Half a world away, there may be a useful analogy in North America, where as many as 60 million bison once roamed the continent’s plains. Uncontrolled hunting in the 19th century reduced their numbers to a few hundred and put their survival in doubt. From 1889, captive-breeding and reintroduction programs, along with changes in hunting behavior, laws and ethics, allowed the species to regain a foothold. Today, there are more than 300,000 bison, most living on combinations of protected and private ranges. Some areas have recently begun issuing permits for hunting in order to maintain balanced populations, and bison are now also widely raised for meat. Though their days of free ranging have gone, it has still been possible to restore the animal to a mostly sustainable habitat within a new economic and conservation framework.

Today’s pan-regional programs, despite their challenges, actually make such a future for the oryx relatively easy to imagine: With increasing international cooperation, oryx reserves can network with each other; ranch-style reserves can breed oryx for hunting under permit controls; educational reserves can showcase oryx for students; and tourist reserves can allow visitors to experience Arabian culture and wildlife in natural settings.

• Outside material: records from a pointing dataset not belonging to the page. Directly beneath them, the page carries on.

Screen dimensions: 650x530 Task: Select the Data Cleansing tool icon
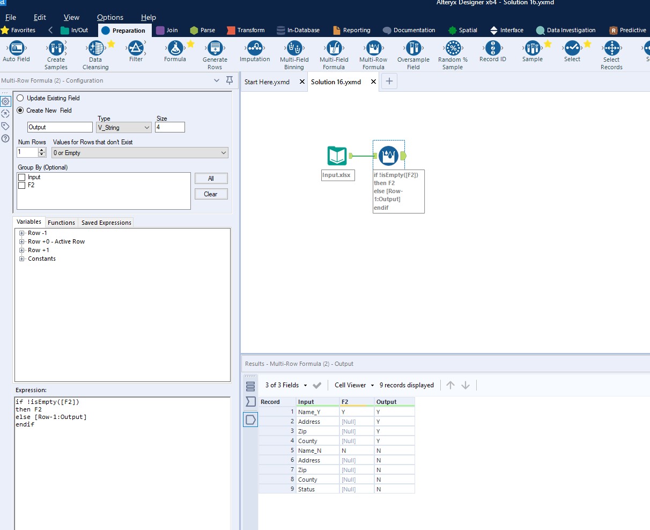[x=96, y=48]
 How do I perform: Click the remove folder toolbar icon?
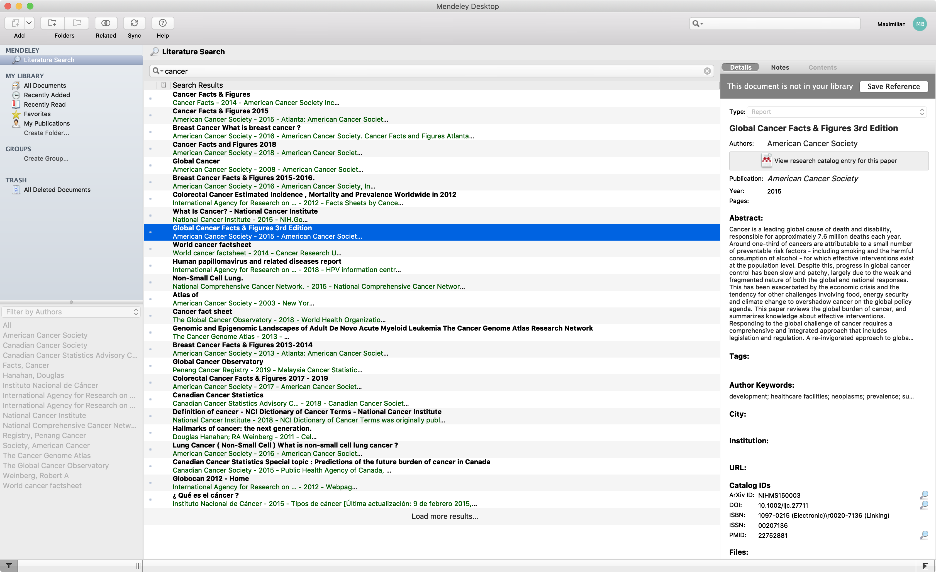tap(77, 23)
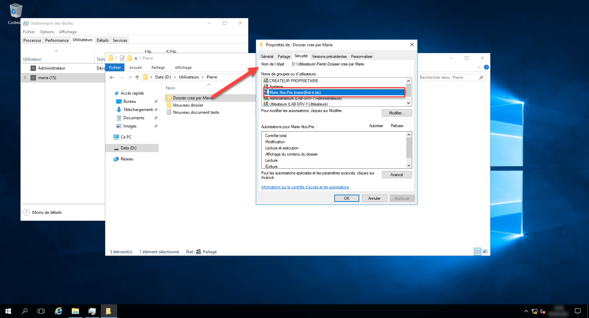Open the Performance tab in Task Manager
This screenshot has height=318, width=589.
57,40
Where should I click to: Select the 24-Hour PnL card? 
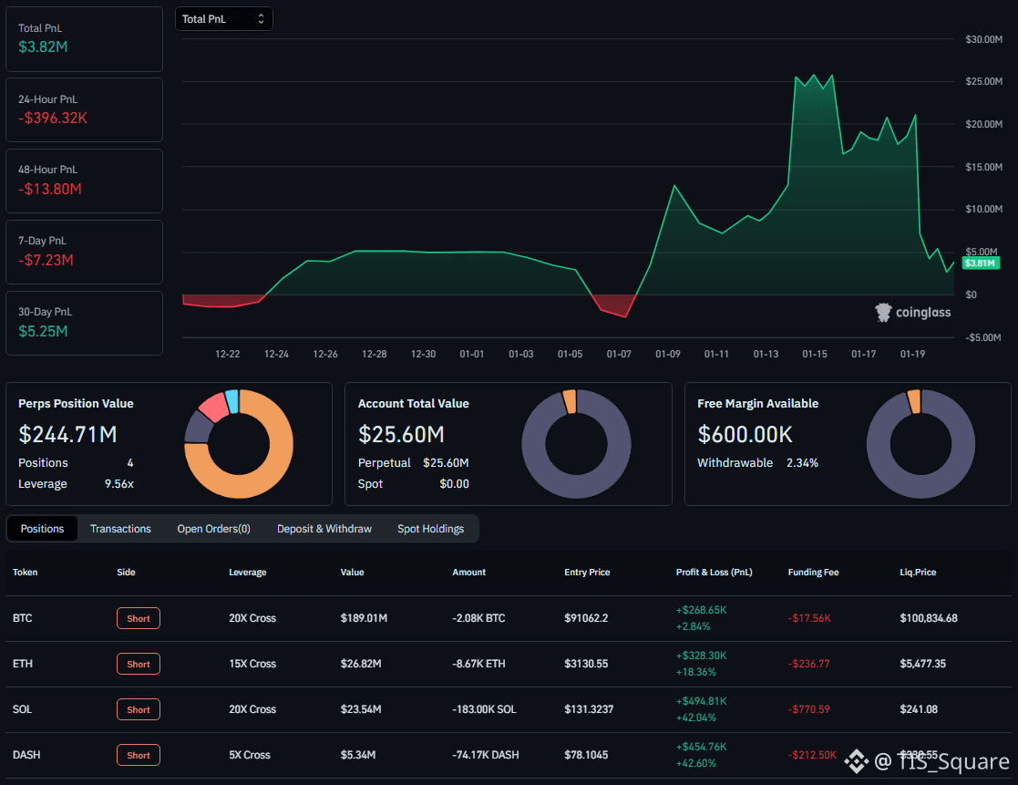[84, 109]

In this direction, it may be that the most hopeful sign, paradoxically, is the past catastrophe in Oman on the Jiddat al-Harasis, which demonstrates that, more than ever, social inclusion is essential to wildlife conservation. And in that respect, it is ubm that today stands out as the one project that checks all the boxes. Robinson confides that “coming from South Africa, where tourism is essential for conservation, I’m very pleased to be in Saudi Arabia, where tourism isn’t essential for the oryx, and where there is nonetheless governmental willingness to fund protected areas like Uruq Bani Maarid.”

The baton for a sustainable future for the oryx has passed, for now, into Saudi hands.